The session ID is a hash key with no inherent meaning. It is assigned by the appserver, and only the appserver knows how to use that key to access the session objects.
If you are using non-secure protocol (HTTP), the session ID is visible to anyone who monitors the communications between client and server. Although the session ID is not directly usable, it could then be employed to inject attack requests to the server and perform unauthorized operations.
When you switch from non-secure (HTTP) to secure (HTTPS) protocols, typically the old session ID is destroyed an a new session ID is assigned so that the old session ID cannot be used to tap into session objects once transport is secured. Because this new session ID is only transmitted/received in encrypted form it cannot be exploited.
Customer surveys are for companies who didn't pay proper attention to begin with.
Arun kartik Rajendran
Joined: Feb 28, 2013
Thank you for the clear explanation
I am using HTTPS protocol only but still I can able to view my session Id as a clear text, means session Id is not encrypted.
HTTPS means that data travelling on the network is encrypted.

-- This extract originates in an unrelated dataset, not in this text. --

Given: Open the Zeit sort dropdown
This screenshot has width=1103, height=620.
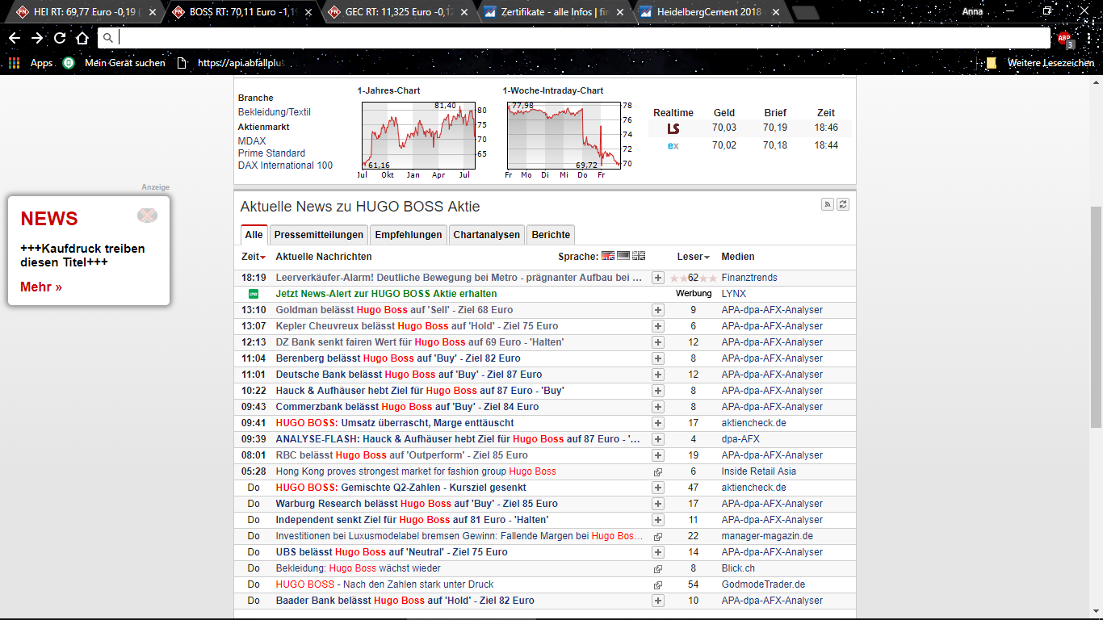Looking at the screenshot, I should 253,256.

Data on the client or on the server is not.
It doesn't really matter if the session ID is encrypted in the client, since the session ID has no meaning other than as a key to be referenced by the server for associating a specific user with a specific request. Well, behaved authorized programs are going to be using it anyway, and one string of random (non-encrypted) characters is as good as another string of random (encrypted) characters for that purposes.
Rogue software on the client, on the other hand, has generally exploited the client machine at a higher level, so the fact that it can get at session IDs is mostly worrying about the barn door latch after the horse was already stolen. An exception to that is the CSRF exploit, but that requires that an additional token be supplied to the client.